Восемь лет! Ведь это не восемь дней и не восемь месяцев! С изоляцией… строгой!
Сколько надежд возлагалось на суд. Уже мерещилась близкая свобода. Товарищи по камере считали, что следствие закончилось весьма благоприятно, даже резковато отчитывали меня зато, что я рисовал им своего следователя как изверга, а на самом деле он оказался уж не таким подлецом. Все радовались такому исходу следствия и считали, что суд безусловно не найдёт основания осудить меня. Дело дошло до того, что многие давали адреса своих родных, чтобы я мог принести им весточку из тюрьмы.

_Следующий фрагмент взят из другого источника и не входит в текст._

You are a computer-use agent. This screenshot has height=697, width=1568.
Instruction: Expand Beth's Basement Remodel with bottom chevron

Ошиблись все, не учли, что начальник следственного отдела также прекрасно понимал, что дело, состряпанное с двумя подставными свидетелями, являвшимися к тому же секретными осведомителями, да и не давшими в своих показаниях ничего конкретного, кроме «своей глубокой убеждённости», — рассматривать в суде не станут. Хорошо ещё, если только вернут дело обратно на доследование, а могут ведь и освободить за недостаточностью улик, вот и решил поэтому направить «дело» на Особое Совещание. Там уж осечки не будет, там никто не нужен — ни подсудимый, ни следователь — было бы «дело».

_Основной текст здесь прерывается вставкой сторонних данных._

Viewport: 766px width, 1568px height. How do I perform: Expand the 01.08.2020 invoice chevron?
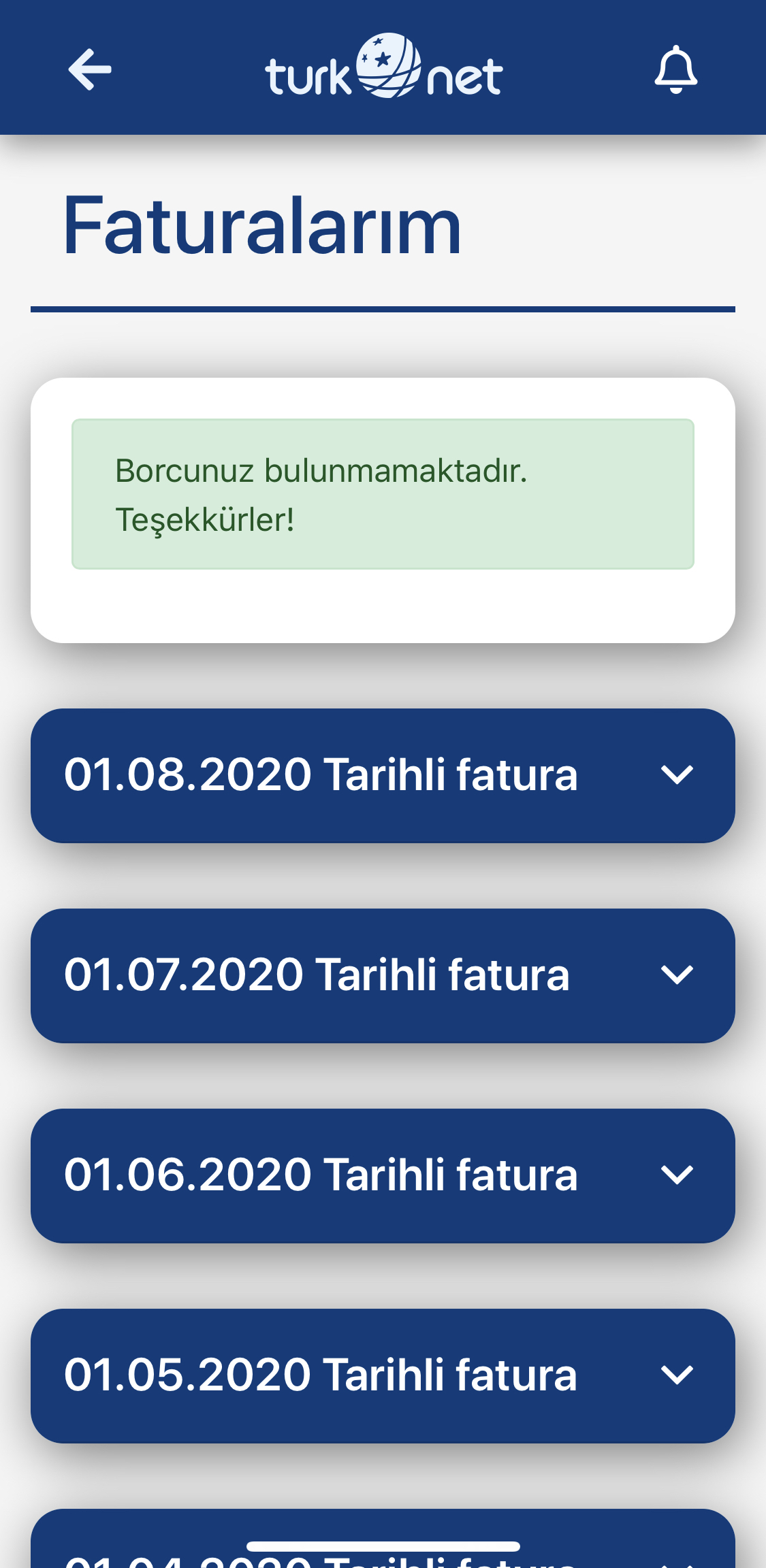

Это, конечно, мои личные предположения, что именно так и было. Могло быть и совсем иначе. Но не в этом дело! Дело в том, что вот суда не было, а срок — есть. Да ещё какой! Увесистый! И совсем без какой-либо статьи Уголовного кодекса, а просто КРТД — контрреволюционная троцкистская деятельность. Звучит достаточно убедительно, куда уж больше! А что кроется в этих четырёх буквах — не пытайтесь даже разгадать. Воображения окажется недостаточно. Можно перечислить все статьи в Уголовном кодексе, связанные с политическими преступлениями, и все они при желании вмещаются в эти зловещие четыре буквы. ТОЛЬКО В ЧЕТЫРЕ БУКВЫ!
Одна за другой прочитываются такие же бумажки, только с различными вариациями сроков и «содеянных преступлений». Шесть, восемь, десять лет. С содержанием в тюрьме или исправительно-трудовых лагерях.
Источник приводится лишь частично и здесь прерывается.